::: Source text :::
We’ve all heard it from our parents and grandparents before: “In MY day…”
But before you head toward the eye-roll, less conspicuous tune-out or the more polite nod-and-smile, the Bullitt County Museum has posted a recent donation: the 1912 eighth grade exit exam for the Kentucky county’s schools.
There has been no shortage of claims in recent years that the rigor of American education has declined. Substantial criticism has argued that sweeping efforts — both national and local — to make American students more competitive have only made things worse.
American students are continuously proving to know less in subjects like history. A study released last October by the American Council of Trustees and Alumni and GfK roper saw abysmal results on surveys gauging American history literacy among college graduates. The results seemingly echoed the findings of two viral videos from earlier last year that suggested students do not possess adequate knowledge of U.S. history, politics and current events.
:::
# Task instructions
Continue the article about the 1912 Bullitt County eighth grade exam from the point where it stops.
::: Record extracts :::
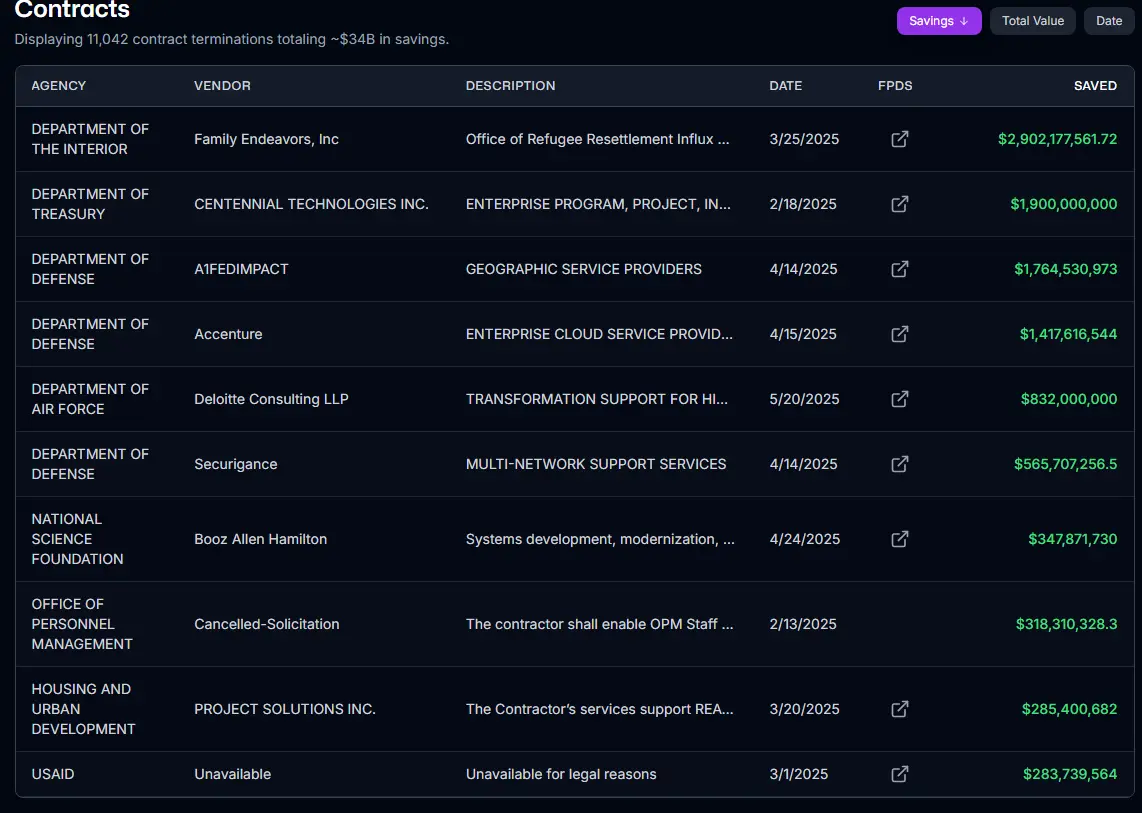The height and width of the screenshot is (813, 1142).
Task: Open FPDS external link for A1FEDIMPACT
Action: click(899, 269)
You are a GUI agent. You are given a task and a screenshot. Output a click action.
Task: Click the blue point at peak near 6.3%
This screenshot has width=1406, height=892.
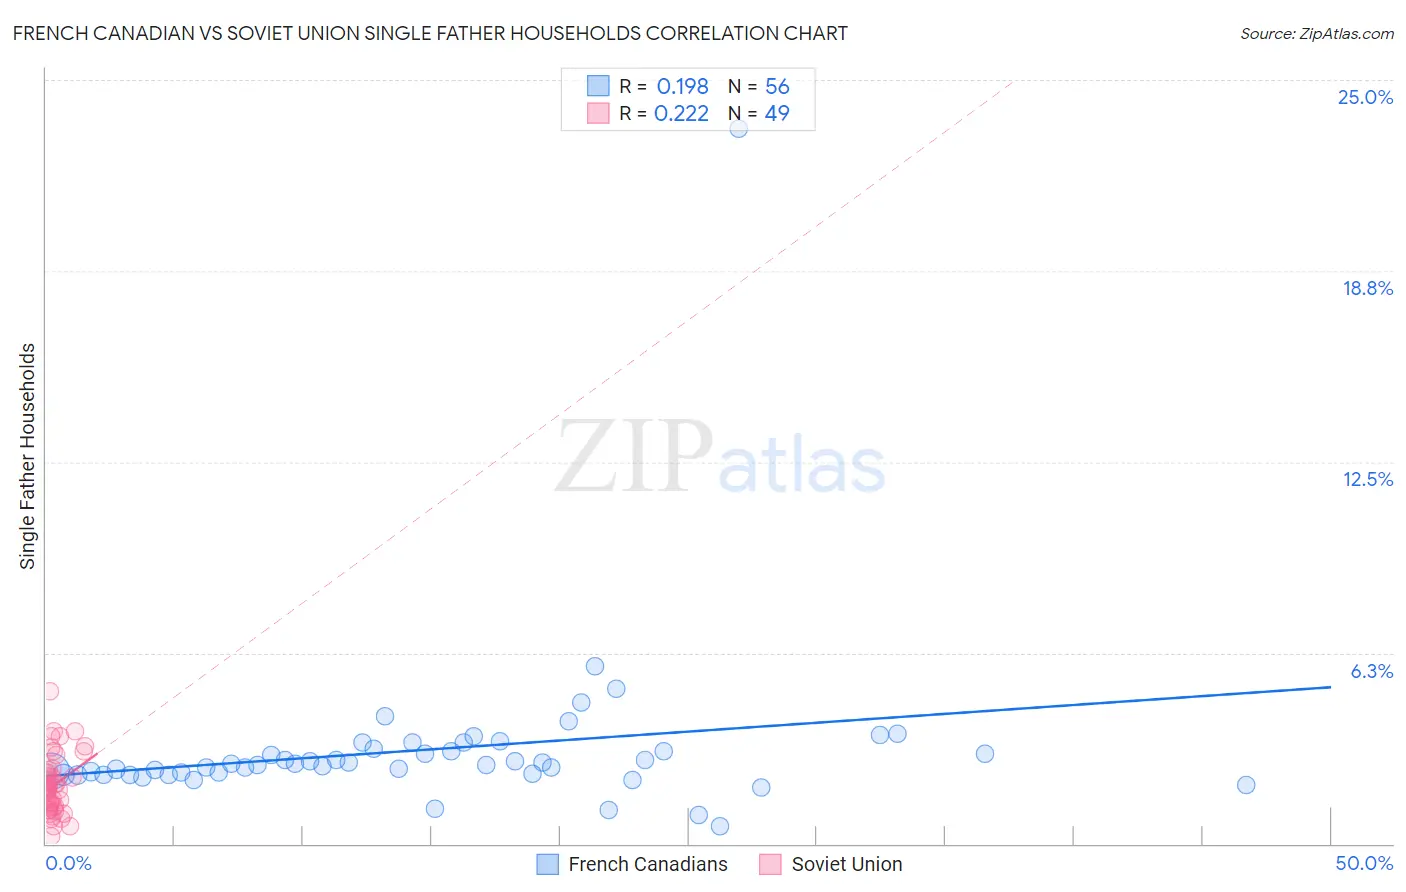pyautogui.click(x=595, y=666)
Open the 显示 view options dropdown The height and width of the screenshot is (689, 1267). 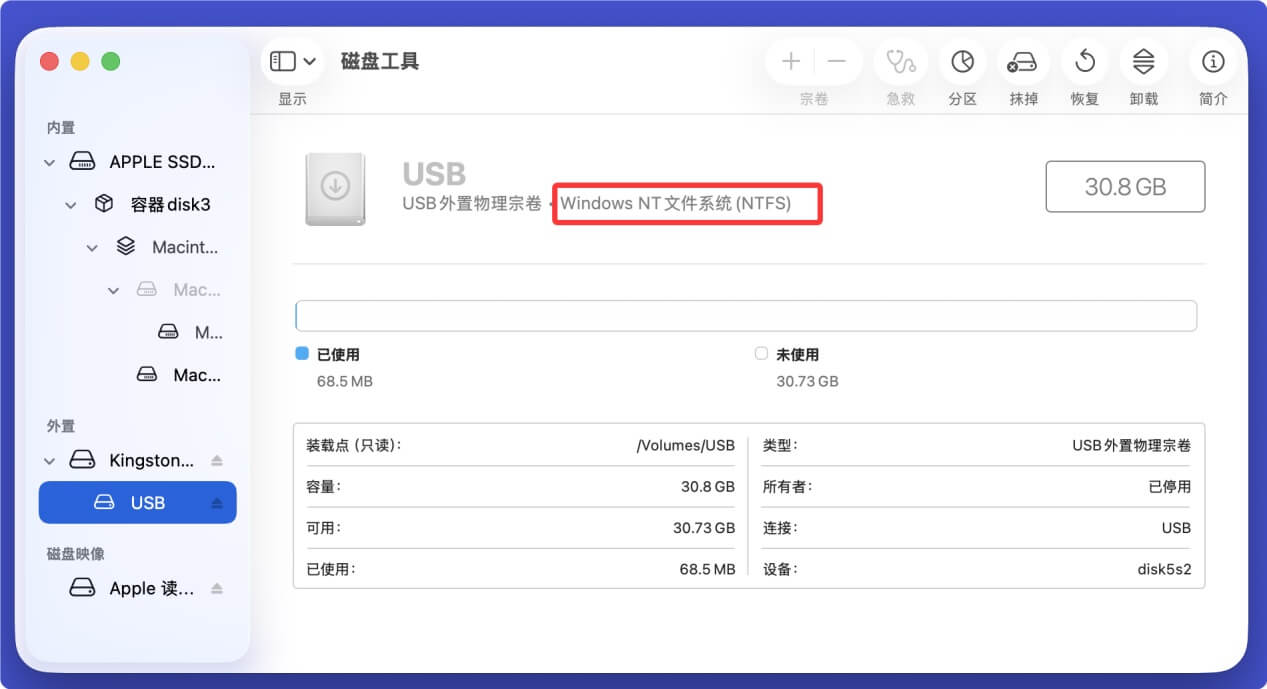291,60
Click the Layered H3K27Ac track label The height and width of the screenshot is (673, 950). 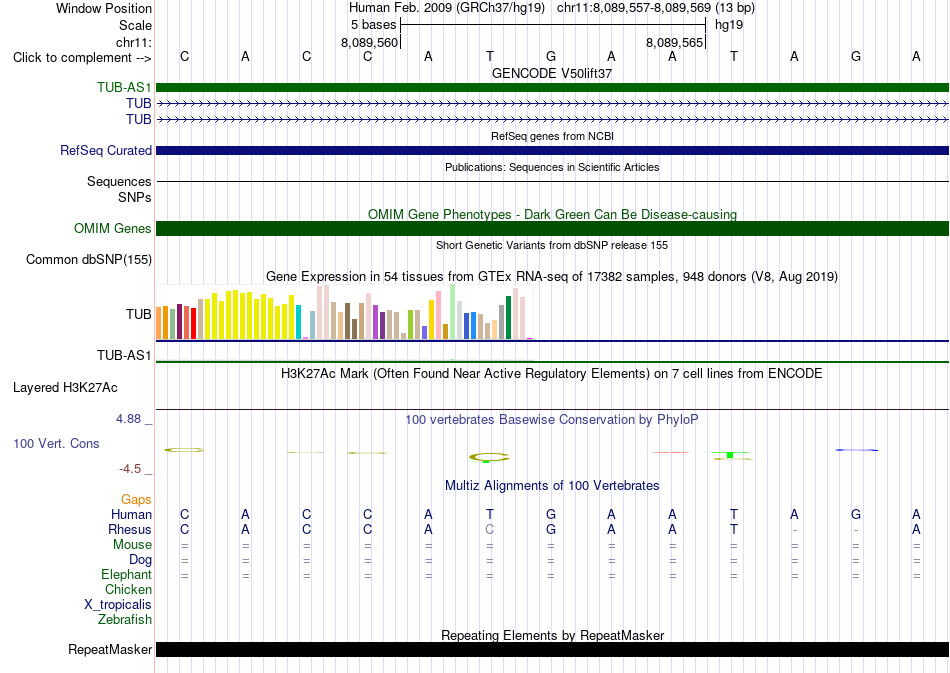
:::
# Answer
A 2010 study by the National Assessment of Educational Progress (NAEP) showed the U.S. history testing scores are “stagnant,” with only 9 percent of fourth graders correctly identifying a photograph of Abraham Lincoln and stating two reasons for his importance.
Lee White, executive director of the National History Coalition, says the problem stems from history’s place in American curriculum.
“They’ve narrowed the curriculum to teach to the test. History has been deemphasized,” he said. “You can’t expect kids to have great scores in history when they’re not being taught history.”